Guest Column | January 3, 2017

The e-Prescribing Evolution: Today's Benefits And Tomorrow's Possibilities


By Lathe Bigler, vice president, Clinical Services at Change Healthcare

Less than a decade ago, only 7 percent of physicians prescribed medications through EHRs. Thanks to regulatory nudges and incentive programs such as 2009’s Health Information Technology for Economic and Clinical Health (HITECH) Act, along with advances in health IT solutions stemming from those movements, like Meaningful Use, that rate jumped to 70 percent in 2014

Today, nearly all U.S. community pharmacies are capable of accepting prescriptions electronically, and some states — New York, Maine, and Minnesota included — even make e-prescribing a requirement in certain situations.

With e-prescribing still on the rise, benefits to patients, workflow efficiency, and cost savings for pharmacies have become more evident. As it continues to grow and evolve, providers and pharmacies will have even more opportunities to enhance safety and improve outcomes by involving patients and leveraging their health information and history at a deeper level.

e-Prescribing Evolution
Initially, e-prescribing was designed to make prescriptions faster and easier, and ultimately to save pharmacies time and money in staff and overhead costs. When filling hundreds of prescriptions daily, managing this process electronically proved useful in streamlining efforts while improving the pharmacy’s operations and bottom line. As these benefits became clearer, pharmacies were quick to adopt this approach. By December 2008, 76 percent of pharmacies were accepting prescriptions electronically.

On the other hand, providers have not been as quick to embrace e-prescribing, likely because it doesn’t enhance their workflow efficiency as it does for pharmacies. Yet incentives, along with valuable quality and decision-support features often built into e-prescribing solutions, have helped accelerate its adoption by physicians.

These features enhance patient safety by helping providers:

  • Assess eligibility. Typically, today’s EHRs generate requests to assess a patient’s eligibility for pharmacy and medical benefits 24 hours before a scheduled appointment. E-prescribing technology then evaluates the patient’s record for potential drug interactions, allergies, and other factors that could lead to adverse reactions while determining the patient’s eligibility. Where physicians may have once been prescribing blindly, e-prescribing provides quality decision support at the point of care.
  • Prevent formulary errors. Using e-prescribing technology in conjunction with the patient’s EHR, providers are able to consider the payer’s formulary when prescribing medications. Access to this information might specify brand name or generic alternatives, in addition to other criteria, and ensure prescribed medications will be covered.
  • Improve legibility. Physicians are notorious for having poor handwriting. But e-prescribing isn’t just about making sure prescriptions are readable. It also helps ensure the drug prescribed by the physician is the correct one filled at the pharmacy and helps prevent associated medication and dosage errors.

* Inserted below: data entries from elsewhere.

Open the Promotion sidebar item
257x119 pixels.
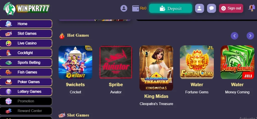click(26, 101)
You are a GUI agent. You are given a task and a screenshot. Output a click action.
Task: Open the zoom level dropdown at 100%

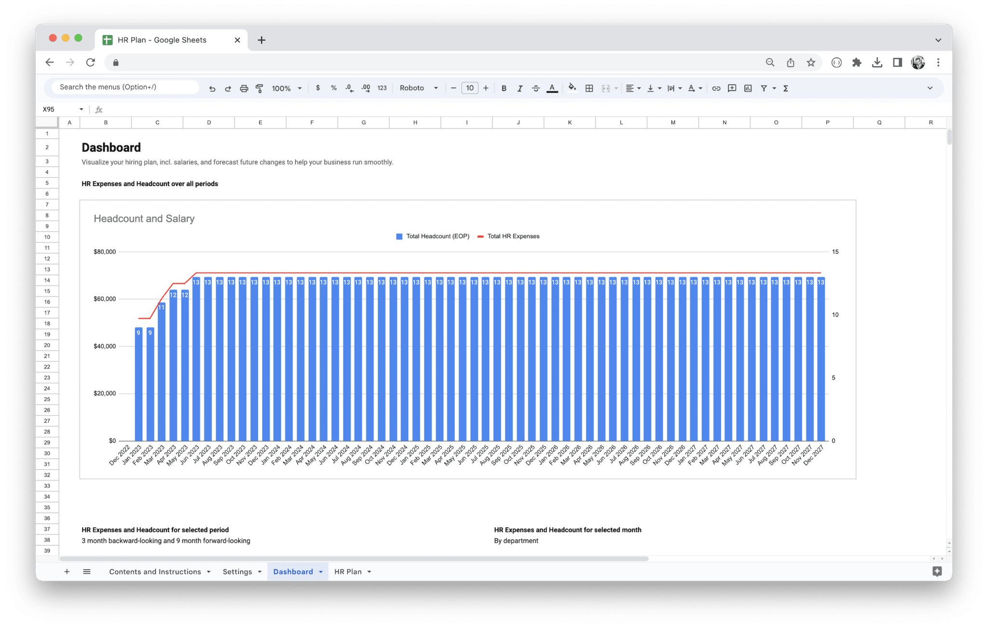click(286, 88)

Looking ahead, advanced e-prescribing solutions will be able to provide even more robust clinical decision-support at the point of care. For instance, genomics is an emerging method of determining whether a certain medication will be effective at treating individuals based on their genetic codes.

In the future, e-prescribing solutions will most likely include genomics as part of their eligibility assessment. Likewise, these tools will also be able to perform disease risk profiling and identify patients who may be at risk for developing certain conditions.

Leveraging these advanced decision-support tools, physicians will be better informed to make proactive decisions at the point of care, which should reduce costs for patients and promote more favorable outcomes.

Engaging The Consumer As An Essential Constituent
One option worth exploring is using e-prescribing as a way to empower patients as consumers. As most systems operate now, patients must commit to a pharmacy at the time of service when the prescription is written, and that prescription is then sent directly to the indicated pharmacy. Many factors related to this process might be inhibiting patients from filling their prescriptions.

For instance, patients might find that their out-of-pocket costs are too high at the selected pharmacy. Or they might be running errands on the other side of town and find it inconvenient to pick up their prescriptions at the more distant location. In the current process, price transparency is poor, and rerouting a prescription to a different pharmacy can be problematic.

Instead, e-prescribing participants might consider placing the power back into the patient’s hands by electronically sending the prescriptions to them — similar to a paper-based prescription — but via an e-prescribing mobile application, email or other method. This would allow patients more flexibility, not only by being able to “shop” for the best prices but also by choosing the most convenient pharmacies to fill their prescriptions.

Yielding Results
With as many as half of prescriptions not taken as prescribed and nearly 30 percent of new prescription medications going unfilled, the healthcare industry as a whole still has a lot of work to do to identify and address root causes for non-adherence.

Once these gaps in the e-prescribing process are bridged, providers and pharmacies will have even more opportunities to reduce costs while enhancing patient safety and overall outcomes.